Вас<илий> Абг<аровин>
12. 8. 71
Дорогой мой Виктор Александрович, огорчена Вашим грустным письмом.
Ждем Ваши книжки — пусть хоть маленькие.
Бедный Слуцкий! Сейчас он рад бы есть сардельки хоть каждый день, но вместе с Таней…[278] Он заболел психически после ее смерти и до сих пор в больнице. Он очень ее любил. Никого не хочет видеть. Почти не ест.
Получили ли Вы приглашение из Парижа, для того чтобы участвовать там в Вечере поэзии? Если Вы хотите и у Вас есть силы полететь туда, а Вы приглашение не получили, напишите мне немедленно, и я напомню о Вас устроителю (Жоржу Сориа[279]). Остальные сами о себе напоминают!!
Условие: быть там здоровым и не пить!!
Я чувствую себя плохо: ужасающая слабость, опухли ноги, даже по комнате передвигаюсь с палкой.

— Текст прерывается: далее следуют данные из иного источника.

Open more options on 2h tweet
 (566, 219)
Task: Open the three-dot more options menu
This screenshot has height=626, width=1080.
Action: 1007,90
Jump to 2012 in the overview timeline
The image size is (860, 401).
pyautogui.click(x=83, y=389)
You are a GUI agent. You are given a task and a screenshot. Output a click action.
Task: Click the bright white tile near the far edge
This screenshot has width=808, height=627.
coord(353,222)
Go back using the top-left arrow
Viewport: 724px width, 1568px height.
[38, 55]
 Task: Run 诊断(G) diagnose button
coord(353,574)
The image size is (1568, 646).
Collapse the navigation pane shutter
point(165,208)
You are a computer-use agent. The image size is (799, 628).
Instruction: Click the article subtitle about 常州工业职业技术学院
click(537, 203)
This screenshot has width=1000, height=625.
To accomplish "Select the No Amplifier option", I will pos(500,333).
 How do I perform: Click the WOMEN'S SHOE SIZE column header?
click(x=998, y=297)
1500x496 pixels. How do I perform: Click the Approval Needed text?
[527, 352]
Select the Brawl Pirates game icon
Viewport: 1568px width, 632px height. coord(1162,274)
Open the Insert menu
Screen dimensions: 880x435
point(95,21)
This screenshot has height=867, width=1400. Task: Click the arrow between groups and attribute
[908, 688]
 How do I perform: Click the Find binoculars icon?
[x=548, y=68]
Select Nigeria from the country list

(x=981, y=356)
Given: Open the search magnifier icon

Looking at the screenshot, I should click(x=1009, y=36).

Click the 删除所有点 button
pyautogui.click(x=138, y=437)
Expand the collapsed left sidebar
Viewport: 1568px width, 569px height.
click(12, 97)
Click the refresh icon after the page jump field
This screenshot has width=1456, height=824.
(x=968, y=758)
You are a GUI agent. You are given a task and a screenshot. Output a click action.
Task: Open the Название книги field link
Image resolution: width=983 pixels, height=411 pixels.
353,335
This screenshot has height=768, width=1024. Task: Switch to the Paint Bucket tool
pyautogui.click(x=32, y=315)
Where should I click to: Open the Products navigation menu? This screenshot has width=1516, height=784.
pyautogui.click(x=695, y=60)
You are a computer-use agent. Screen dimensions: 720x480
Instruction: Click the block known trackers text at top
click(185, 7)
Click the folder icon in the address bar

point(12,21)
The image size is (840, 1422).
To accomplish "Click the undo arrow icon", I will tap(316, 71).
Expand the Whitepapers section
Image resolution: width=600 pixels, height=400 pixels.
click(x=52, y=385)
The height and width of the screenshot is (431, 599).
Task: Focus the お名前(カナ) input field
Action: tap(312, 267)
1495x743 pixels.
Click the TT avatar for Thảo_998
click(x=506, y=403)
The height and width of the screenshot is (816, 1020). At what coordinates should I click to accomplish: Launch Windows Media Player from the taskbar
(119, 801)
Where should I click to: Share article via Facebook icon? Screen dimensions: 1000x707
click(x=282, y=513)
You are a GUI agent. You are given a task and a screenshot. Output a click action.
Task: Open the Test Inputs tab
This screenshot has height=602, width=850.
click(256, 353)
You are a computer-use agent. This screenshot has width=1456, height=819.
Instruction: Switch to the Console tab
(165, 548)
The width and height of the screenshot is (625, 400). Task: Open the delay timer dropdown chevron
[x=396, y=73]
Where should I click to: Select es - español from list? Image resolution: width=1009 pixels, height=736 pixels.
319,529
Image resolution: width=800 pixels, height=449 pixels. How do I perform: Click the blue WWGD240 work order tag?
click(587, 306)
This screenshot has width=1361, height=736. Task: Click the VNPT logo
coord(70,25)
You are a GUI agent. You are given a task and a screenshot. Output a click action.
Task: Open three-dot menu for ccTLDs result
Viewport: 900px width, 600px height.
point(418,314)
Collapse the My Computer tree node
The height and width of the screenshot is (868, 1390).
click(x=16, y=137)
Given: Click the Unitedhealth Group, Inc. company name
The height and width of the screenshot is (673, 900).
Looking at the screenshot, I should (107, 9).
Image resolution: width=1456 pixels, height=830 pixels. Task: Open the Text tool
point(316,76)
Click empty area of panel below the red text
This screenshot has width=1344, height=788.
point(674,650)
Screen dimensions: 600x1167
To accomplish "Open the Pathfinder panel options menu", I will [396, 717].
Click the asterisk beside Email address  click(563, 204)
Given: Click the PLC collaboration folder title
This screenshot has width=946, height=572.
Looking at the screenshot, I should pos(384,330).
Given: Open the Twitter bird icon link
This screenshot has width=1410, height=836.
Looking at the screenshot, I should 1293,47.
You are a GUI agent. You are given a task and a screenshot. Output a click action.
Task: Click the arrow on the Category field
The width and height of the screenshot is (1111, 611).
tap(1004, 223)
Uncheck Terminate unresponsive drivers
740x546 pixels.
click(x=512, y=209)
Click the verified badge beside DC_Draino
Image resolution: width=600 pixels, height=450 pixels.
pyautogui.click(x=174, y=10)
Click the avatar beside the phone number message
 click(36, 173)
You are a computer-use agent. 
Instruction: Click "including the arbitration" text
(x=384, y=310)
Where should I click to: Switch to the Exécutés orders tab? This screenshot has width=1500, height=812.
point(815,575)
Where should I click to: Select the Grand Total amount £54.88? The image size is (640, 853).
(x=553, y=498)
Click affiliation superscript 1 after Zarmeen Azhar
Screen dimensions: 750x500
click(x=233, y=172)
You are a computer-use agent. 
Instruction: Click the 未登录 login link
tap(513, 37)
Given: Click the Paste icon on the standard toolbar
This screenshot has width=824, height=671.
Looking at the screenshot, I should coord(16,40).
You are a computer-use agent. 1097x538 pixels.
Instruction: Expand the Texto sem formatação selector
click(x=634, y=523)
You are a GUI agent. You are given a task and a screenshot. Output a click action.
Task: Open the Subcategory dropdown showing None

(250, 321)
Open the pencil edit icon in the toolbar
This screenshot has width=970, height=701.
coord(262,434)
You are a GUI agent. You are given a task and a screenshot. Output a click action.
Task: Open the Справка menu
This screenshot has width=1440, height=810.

Спасибо «Девушке Нине»[280] за то, что откармливает Вас. А где же Анна??! Вам не вредно объедаться?
Надеемся прожить в Переделкине до конца сентября. Вася пишет немного. Приезжают к нам со всех концов света: пишут книги о Маяковском, о Брике. Мне надоели эти «интервью»! Хочется, чтобы Маяковский и Брик были живы, рядом со мной, и чтобы нам при этом было лет на сорок меньше. Но так не бывает. А Вы в каком-то «Отепя»…
Мы оба крепко любим Вас.
Вы наш поэт № 1.
Обнимаем.
Ваши Лиля Юрьевна и Василий Абгарович
14.06. 78
Дорогой наш Виктор Александрович!
Спасибо за удивительно интересное письмо. Не спрашивая Вашего разрешения, я всем его показываю.
Не удивляйтесь моему почерку. Два дня тому назад я упала, зверски расшиблась. Идти в больницу категорически отказалась. 16-го мне привезут рентгеновский аппарат, и мы узнаем что к чему: перелом шейки бедра или что-нибудь полегче — вывих, ушиб, растяжение…
Но скорее всего, перелом шейки бедра!!!!!!! Несмотря на это, любите меня немного. Жить мне осталось недолго…
Тина[281] — прелесть! Я перевела ей Ваше письмо. Стихи перевести не сумела. Я и то прочла их несколько раз, пока они дошли до меня. Но ведь и Хлебников труден.
Переделкино в этом году отпадает из-за моего дурацкого падения. А так хотелось подышать. Бедный мой Васик! Он ухаживает за мной самоотверженно. Ведь ему 76 лет! Все непросто. Он несколько раз прочел Ваше письмо.
Тина говорит, что Вы самый большой советский поэт и она сделает все, чтобы пригласить Вас.
Вася и я крепко обнимаем Вас и очень-очень любим.
Будьте здоровы! Найдите поскорее на лето жилье под Ленинградом.